[ovirt-devel] [VDSM][sampling] thread pool status and handling of stuck calls

Thu Jul 10 11:22:22 UTC 2014

----- Original Message -----
> From: "Nir Soffer" <nsoffer at redhat.com>
> To: "Saggi Mizrahi" <smizrahi at redhat.com>
> Cc: "Francesco Romani" <fromani at redhat.com>, devel at ovirt.org, "Federico Simoncelli" <fsimonce at redhat.com>, "Michal
> Skrivanek" <mskrivan at redhat.com>
> Sent: Monday, July 7, 2014 11:04:37 PM
> Subject: Re: [ovirt-devel] [VDSM][sampling] thread pool status and handling of	stuck calls

> > We could implement a Timer like class that uses a single preallocated
> > thread.
> > It would only run short operations and queue things in a threadpool in case
> > of long operations. That way it's unrelated to the threadpool and can be
> > used
> > for any use case where we want to queue an event.
> 
> This is exactly what I was thinking about.
> 
> It would be nice if you can review it:
> http://gerrit.ovirt.org/29607

My review is almost done, but I'd like to bring the discussion in a place more friendly and
visible than gerrit.

Scheduler (29607) It is a nice code and could be an useful building block, but some important
pieces are still out of the picture (the biggest: how to react to detect blocked calls? How to
react to them?).
On the other hand, I think I got all the bits in my threadpool patchset concept (29189).
I surely recognize that I did in a very convoluted and unclear manner, but I'm not sure what will
lead to the best outcome between to build on 29607 and add the missing pieces,
or to deentangle 29189 and remove all the cruft from there.
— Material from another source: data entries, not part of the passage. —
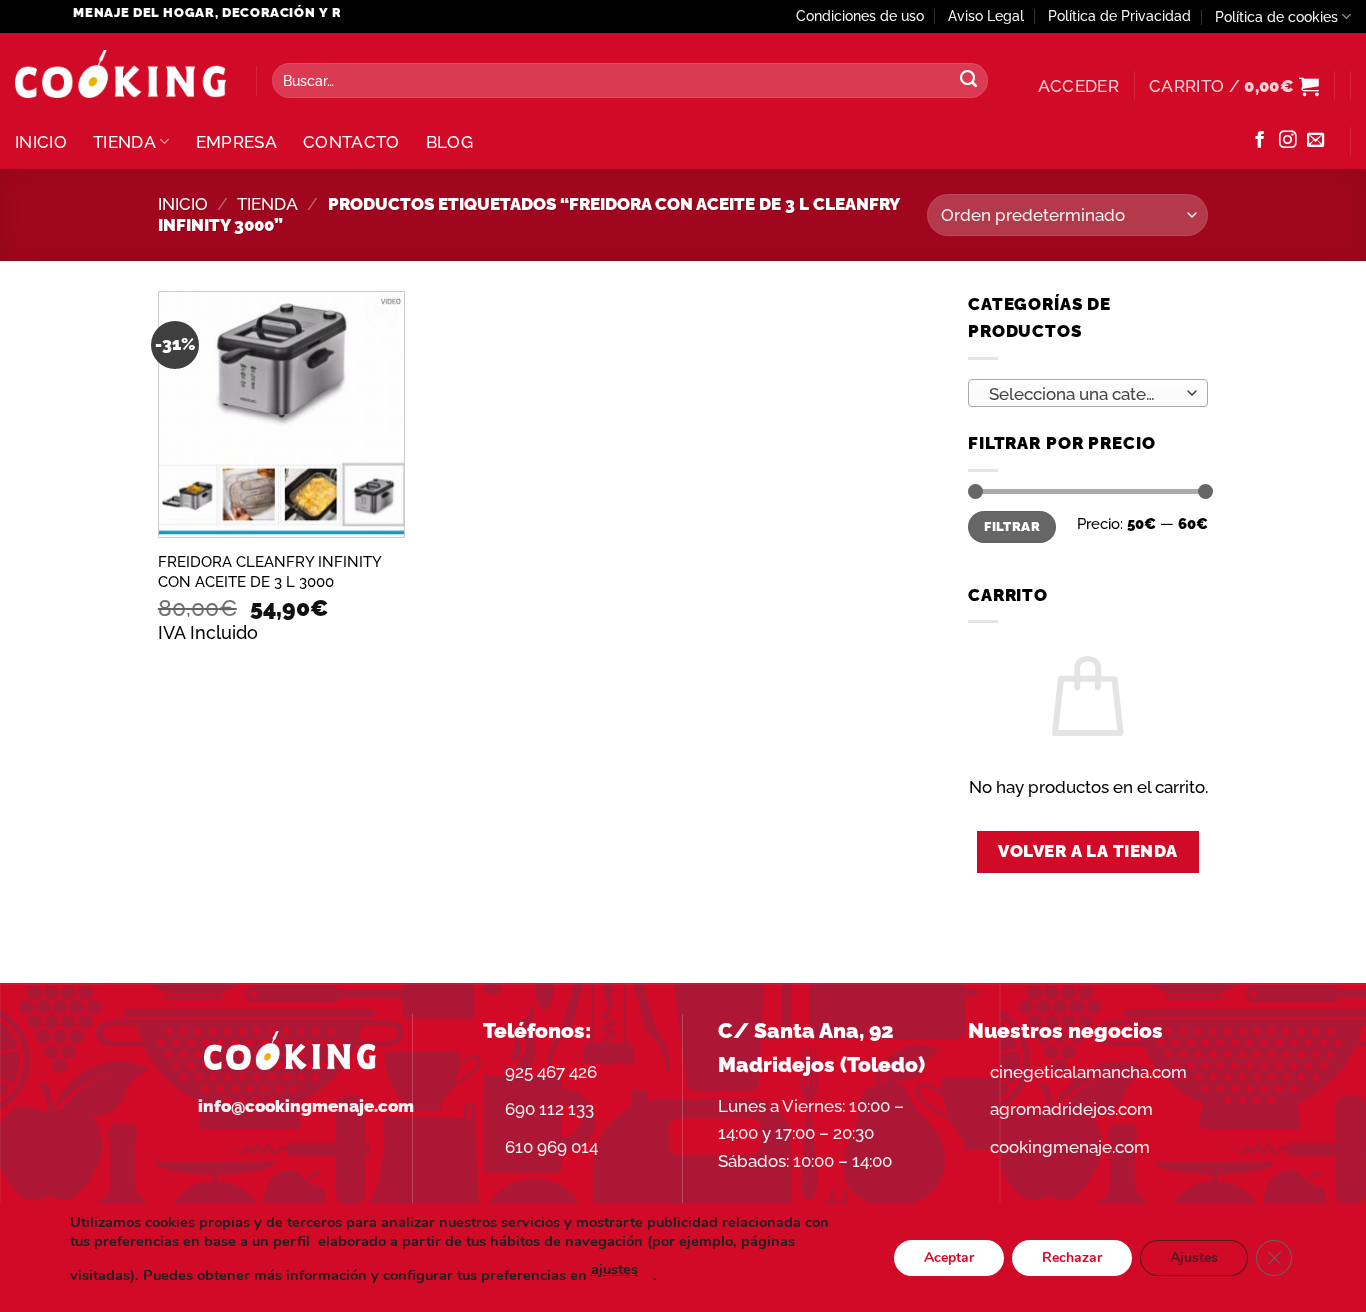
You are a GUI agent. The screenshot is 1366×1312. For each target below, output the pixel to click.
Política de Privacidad (1119, 16)
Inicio (41, 142)
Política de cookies (1276, 17)
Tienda (124, 142)
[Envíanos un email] (1315, 141)
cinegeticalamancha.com (1088, 1072)
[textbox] (1082, 394)
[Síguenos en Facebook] (1259, 141)
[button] (1078, 86)
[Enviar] (968, 81)
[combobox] (1088, 393)
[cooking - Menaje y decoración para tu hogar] (120, 74)
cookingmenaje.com (1070, 1147)
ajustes (614, 1269)
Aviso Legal (986, 16)
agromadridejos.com (1071, 1109)
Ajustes (1194, 1256)
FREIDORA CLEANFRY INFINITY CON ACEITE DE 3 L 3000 (269, 572)
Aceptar (949, 1256)
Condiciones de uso (860, 16)
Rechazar (1072, 1256)
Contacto (351, 142)
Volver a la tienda (1088, 851)
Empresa (236, 142)
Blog (449, 142)
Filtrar (1012, 526)
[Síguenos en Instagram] (1287, 141)
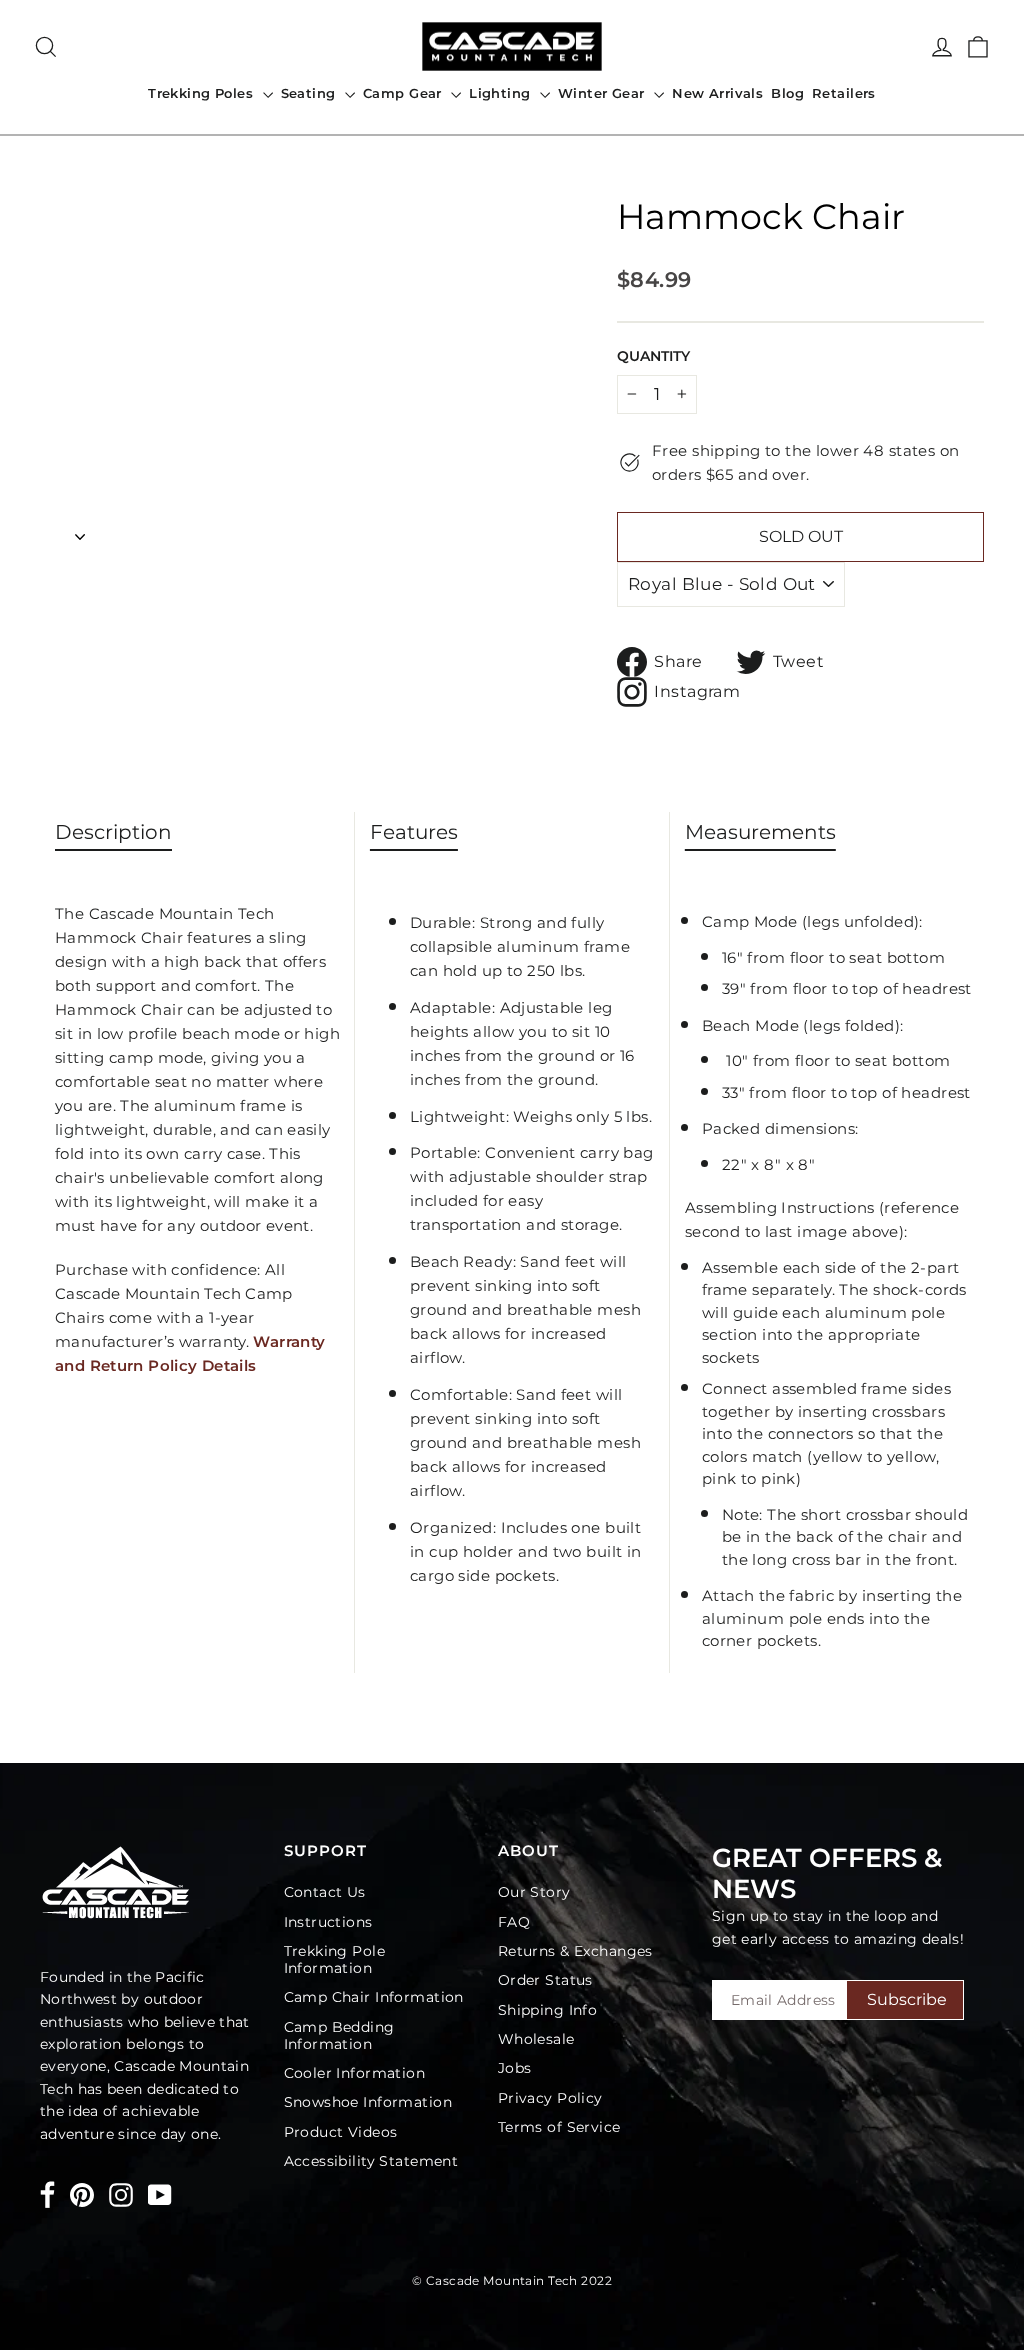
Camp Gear (404, 93)
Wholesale (536, 2039)
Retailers (844, 93)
I think it could be useful anyway to map the concepts in play on this effort.
At very least, this can act as summary/recap and can help us to converge on a shared vocabulary
for the further discussion, so let me try.

Tyring to be semi-formal:

* Sampling:
is a snippet of code, usually a method of the Vm class, that updates a set of fields of a Vm object,
describing the state of a running Vm, with fresher data. This involves one or more calls to libvirt.

* VM Samplings:
Synonims "Samplings for a VM" or "VM sampling set" all the samplings that a VM need to fully
update its state. It is worth to be noted that the samplings are
1. periodic
2. with different periods from each other because some data change more frequently than other

* Safeness/Unsafeness
In the context of the libvirt calls, and JUST and ONLY from the PoV of the sampling responsiveness,
is useful to distinguish between
1. safe: except for yet to be seen catastrophic failures, they don't get stuck or block for indefinite
amount of time
2. unsafe: they need to enter in the QEMU monitor and/or touch storage, and we *know* they can block,
likely because it happened in the past.

* Scheduler
Is the agent which decides when to invoke a sampling of a VM.
A Scheduler *must* know about wall time and about samplings intervals.

* Worker
Is the runnable entity (usually, but not necessarily a python thread) which perform a sampling.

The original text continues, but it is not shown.